MATERIAL FOR THIS EXERCISE:
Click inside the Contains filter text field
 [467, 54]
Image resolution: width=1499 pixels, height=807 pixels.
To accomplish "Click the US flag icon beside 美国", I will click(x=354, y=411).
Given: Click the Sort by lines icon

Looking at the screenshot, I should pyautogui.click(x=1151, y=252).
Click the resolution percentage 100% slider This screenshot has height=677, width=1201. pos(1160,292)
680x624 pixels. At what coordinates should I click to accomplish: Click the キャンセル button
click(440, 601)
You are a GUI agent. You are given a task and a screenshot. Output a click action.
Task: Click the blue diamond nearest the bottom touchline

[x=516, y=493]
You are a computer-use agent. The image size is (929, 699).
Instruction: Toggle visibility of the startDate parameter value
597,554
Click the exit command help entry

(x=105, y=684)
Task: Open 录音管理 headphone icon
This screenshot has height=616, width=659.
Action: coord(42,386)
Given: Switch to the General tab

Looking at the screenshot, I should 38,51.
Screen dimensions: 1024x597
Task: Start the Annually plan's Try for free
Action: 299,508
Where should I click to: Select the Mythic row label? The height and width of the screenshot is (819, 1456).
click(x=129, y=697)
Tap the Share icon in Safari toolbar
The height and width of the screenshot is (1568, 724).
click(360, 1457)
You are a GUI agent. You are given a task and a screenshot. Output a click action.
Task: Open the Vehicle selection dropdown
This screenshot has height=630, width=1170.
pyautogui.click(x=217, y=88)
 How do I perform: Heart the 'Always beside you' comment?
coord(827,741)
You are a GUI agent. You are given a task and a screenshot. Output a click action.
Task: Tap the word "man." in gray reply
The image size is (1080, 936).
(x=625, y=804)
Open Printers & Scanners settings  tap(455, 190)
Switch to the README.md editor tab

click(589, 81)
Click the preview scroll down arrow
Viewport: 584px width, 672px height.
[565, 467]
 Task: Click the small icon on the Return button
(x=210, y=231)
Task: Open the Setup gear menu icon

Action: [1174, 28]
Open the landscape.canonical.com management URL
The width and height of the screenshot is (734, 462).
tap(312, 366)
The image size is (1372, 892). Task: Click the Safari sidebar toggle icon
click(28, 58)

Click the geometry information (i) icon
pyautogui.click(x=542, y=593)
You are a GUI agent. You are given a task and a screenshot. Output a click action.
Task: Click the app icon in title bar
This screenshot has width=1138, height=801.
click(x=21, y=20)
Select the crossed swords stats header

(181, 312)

PROBLEM TO WORK ON:
Copy out all of the records, keeping every line identical.

TASK RESULT:
Click inside the Contains filter text field
 [467, 54]
Image resolution: width=1499 pixels, height=807 pixels.
To accomplish "Click the US flag icon beside 美国", I will click(x=354, y=411).
Given: Click the Sort by lines icon

Looking at the screenshot, I should pyautogui.click(x=1151, y=252).
Click the resolution percentage 100% slider This screenshot has height=677, width=1201. pos(1160,292)
680x624 pixels. At what coordinates should I click to accomplish: Click the キャンセル button
click(440, 601)
You are a GUI agent. You are given a task and a screenshot. Output a click action.
Task: Click the blue diamond nearest the bottom touchline

[x=516, y=493]
You are a computer-use agent. The image size is (929, 699).
Instruction: Toggle visibility of the startDate parameter value
597,554
Click the exit command help entry

(x=105, y=684)
Task: Open 录音管理 headphone icon
This screenshot has height=616, width=659.
Action: coord(42,386)
Given: Switch to the General tab

Looking at the screenshot, I should 38,51.
Screen dimensions: 1024x597
Task: Start the Annually plan's Try for free
Action: 299,508
Where should I click to: Select the Mythic row label? The height and width of the screenshot is (819, 1456).
click(x=129, y=697)
Tap the Share icon in Safari toolbar
The height and width of the screenshot is (1568, 724).
click(360, 1457)
You are a GUI agent. You are given a task and a screenshot. Output a click action.
Task: Open the Vehicle selection dropdown
This screenshot has height=630, width=1170.
pyautogui.click(x=217, y=88)
 How do I perform: Heart the 'Always beside you' comment?
coord(827,741)
You are a GUI agent. You are given a task and a screenshot. Output a click action.
Task: Tap the word "man." in gray reply
The image size is (1080, 936).
(x=625, y=804)
Open Printers & Scanners settings  tap(455, 190)
Switch to the README.md editor tab

click(589, 81)
Click the preview scroll down arrow
Viewport: 584px width, 672px height.
[565, 467]
 Task: Click the small icon on the Return button
(x=210, y=231)
Task: Open the Setup gear menu icon

Action: [1174, 28]
Open the landscape.canonical.com management URL
The width and height of the screenshot is (734, 462).
tap(312, 366)
The image size is (1372, 892). Task: Click the Safari sidebar toggle icon
click(28, 58)

Click the geometry information (i) icon
pyautogui.click(x=542, y=593)
You are a GUI agent. You are given a task and a screenshot. Output a click action.
Task: Click the app icon in title bar
This screenshot has width=1138, height=801.
click(x=21, y=20)
Select the crossed swords stats header

(181, 312)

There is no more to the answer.